In the task, we will calculate the Jacobian matrix of \(h\) (with respect to the variables \(x_1, x_2,\) and \(x_3\)) using the generalized chain rule. You are welcome to do the calculations in SymPy.

Question a#

Find a functional expression for \(h\) as well as the domain and co-domain. Calculate the gradient of \(h\).

Question b#

Calculate the Jacobian matrix of \(\pmb{f}\). Calculate the Jacobian matrix of \(g\). What is the connection between the gradient and the Jacobian matrix of \(g\)?

Question c#

Now apply the chain rule and the Jacobian matrices from the previous questions to find the Jacobian matrix of \(h\). Compare it with the answer in question a.

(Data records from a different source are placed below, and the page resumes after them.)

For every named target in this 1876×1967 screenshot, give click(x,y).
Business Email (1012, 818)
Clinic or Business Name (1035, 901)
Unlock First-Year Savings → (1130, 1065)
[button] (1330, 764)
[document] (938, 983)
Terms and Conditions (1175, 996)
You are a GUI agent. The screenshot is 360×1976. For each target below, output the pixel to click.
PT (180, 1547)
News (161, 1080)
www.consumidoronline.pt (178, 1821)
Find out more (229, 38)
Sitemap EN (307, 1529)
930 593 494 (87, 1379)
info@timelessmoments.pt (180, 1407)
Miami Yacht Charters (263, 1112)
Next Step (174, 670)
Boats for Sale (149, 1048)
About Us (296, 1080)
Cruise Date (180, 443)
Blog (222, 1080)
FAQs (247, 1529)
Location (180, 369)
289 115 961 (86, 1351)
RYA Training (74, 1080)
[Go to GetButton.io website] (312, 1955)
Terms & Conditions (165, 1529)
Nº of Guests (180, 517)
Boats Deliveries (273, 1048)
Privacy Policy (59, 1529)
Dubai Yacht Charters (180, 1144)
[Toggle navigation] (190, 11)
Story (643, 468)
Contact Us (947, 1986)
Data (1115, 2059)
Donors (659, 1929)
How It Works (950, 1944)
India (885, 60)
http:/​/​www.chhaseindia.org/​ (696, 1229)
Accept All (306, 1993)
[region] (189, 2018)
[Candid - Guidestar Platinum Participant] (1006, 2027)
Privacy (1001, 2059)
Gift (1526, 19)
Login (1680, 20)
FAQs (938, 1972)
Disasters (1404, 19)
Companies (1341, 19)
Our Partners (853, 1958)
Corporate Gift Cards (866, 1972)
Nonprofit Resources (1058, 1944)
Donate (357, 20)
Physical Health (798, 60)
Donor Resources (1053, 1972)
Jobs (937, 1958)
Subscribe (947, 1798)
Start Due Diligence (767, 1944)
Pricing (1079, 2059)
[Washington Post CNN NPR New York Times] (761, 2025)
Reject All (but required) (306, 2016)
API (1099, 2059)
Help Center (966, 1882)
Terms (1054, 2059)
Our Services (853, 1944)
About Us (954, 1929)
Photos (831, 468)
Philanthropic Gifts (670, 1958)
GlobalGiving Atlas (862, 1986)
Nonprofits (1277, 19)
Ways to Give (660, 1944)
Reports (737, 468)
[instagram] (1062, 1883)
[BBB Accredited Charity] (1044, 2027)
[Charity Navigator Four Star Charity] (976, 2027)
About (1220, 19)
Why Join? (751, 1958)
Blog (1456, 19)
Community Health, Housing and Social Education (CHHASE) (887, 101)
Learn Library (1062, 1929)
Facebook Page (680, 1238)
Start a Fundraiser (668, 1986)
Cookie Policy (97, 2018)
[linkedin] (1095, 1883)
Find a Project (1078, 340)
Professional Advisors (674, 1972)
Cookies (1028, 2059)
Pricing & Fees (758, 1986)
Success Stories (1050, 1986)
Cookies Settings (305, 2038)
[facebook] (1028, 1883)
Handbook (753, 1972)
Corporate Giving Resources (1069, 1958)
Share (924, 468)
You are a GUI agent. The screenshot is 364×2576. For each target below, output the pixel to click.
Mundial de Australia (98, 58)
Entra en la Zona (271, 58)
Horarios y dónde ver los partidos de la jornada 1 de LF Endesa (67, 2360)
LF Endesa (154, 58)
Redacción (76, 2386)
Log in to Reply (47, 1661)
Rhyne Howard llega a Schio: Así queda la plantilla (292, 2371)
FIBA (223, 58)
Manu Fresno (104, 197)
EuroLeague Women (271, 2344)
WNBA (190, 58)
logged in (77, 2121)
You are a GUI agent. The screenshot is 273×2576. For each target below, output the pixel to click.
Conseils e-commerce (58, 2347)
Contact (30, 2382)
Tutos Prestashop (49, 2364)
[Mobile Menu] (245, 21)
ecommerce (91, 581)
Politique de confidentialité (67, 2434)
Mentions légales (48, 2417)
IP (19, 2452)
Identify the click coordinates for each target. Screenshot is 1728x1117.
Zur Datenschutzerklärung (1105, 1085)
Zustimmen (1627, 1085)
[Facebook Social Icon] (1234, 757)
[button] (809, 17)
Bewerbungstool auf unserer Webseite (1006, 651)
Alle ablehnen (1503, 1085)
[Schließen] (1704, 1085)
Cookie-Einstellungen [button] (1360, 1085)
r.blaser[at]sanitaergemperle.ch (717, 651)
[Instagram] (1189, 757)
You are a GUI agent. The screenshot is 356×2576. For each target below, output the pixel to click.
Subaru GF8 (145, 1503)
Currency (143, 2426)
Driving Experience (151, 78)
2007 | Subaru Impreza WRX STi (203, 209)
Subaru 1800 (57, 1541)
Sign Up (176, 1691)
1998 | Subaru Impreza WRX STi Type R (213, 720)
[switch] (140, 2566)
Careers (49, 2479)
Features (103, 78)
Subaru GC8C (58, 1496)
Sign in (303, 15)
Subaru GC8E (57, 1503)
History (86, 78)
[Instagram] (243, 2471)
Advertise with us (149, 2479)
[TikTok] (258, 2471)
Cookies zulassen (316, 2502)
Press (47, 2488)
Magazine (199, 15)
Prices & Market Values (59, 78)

9: Level Curves and Directional Derivatives of Scalar Functions#

A function \(f:\mathbb{R}^2\rightarrow\mathbb{R}\) is given by the expression

\[\begin{equation*} f(x,y)=x^2+y^2. \end{equation*}\]

Another function \(g:\mathbb{R}^2\rightarrow\mathbb{R}\) is given by the expression

\[\begin{equation*} g(x,y)=x^2-4x+y^2. \end{equation*}\]

Question a#

Describe the level curves given by \(f(x,y)=c\) for the values \(c\in\{1,2,3,4,5\}\).

Question b#

Determine the gradient of \(f\) at the point \((1,1)\) and find the directional derivative of \(f\) at \((1,1)\) in the direction given by the unit direction vector \(\pmb{e}=(1,0)\).

Question c#

Describe the level curves given by \(g(x,y)=c\) for the values \(c \in\{-3,-2,-1,0,1\}\).

Question d#

Determine the gradient of \(g\) at the point \((1,2)\) and find the directional derivative of \(g\) at \((1,2)\) in the direction towards the origin, \((0,0)\).

10: Gradient Vector Fields and the Hessian Matrix#

Question a#

The gradient vector of \(f(x_1, x_2) = x_1^2 \sin(x_2)\) is \(\nabla f(\pmb{x}) = (2x_1 \sin(x_2), x_1^2 \cos(x_2))\). The gradient vector can therefore be considered as a map \(\nabla f : \operatorname{dom}(f) \to \mathbb{R}^2\). Write down this map as a function (where you specify \(\operatorname{dom}(f)\)), and plot it as a vector field.

Question b#

Now calculate the Jacobian matrix \(\pmb{J}_{\nabla f}(x_1,x_2)\) of \(\nabla f : \mathbb{R}^2 \to \mathbb{R}^2\) at the point \((x_1,x_2)\).

Question c#

Calculate the Hessian matrix \(\pmb{H}_{f}(x_1,x_2)\) of \(f : \mathbb{R}^2 \to \mathbb{R}\) at the point \((x_1,x_2)\) and compare it to the answer to the previous question.


Theme Exercise – Short Day#

This day is dedicated to the Theme Exercise: Theme 1: The Gradient Method.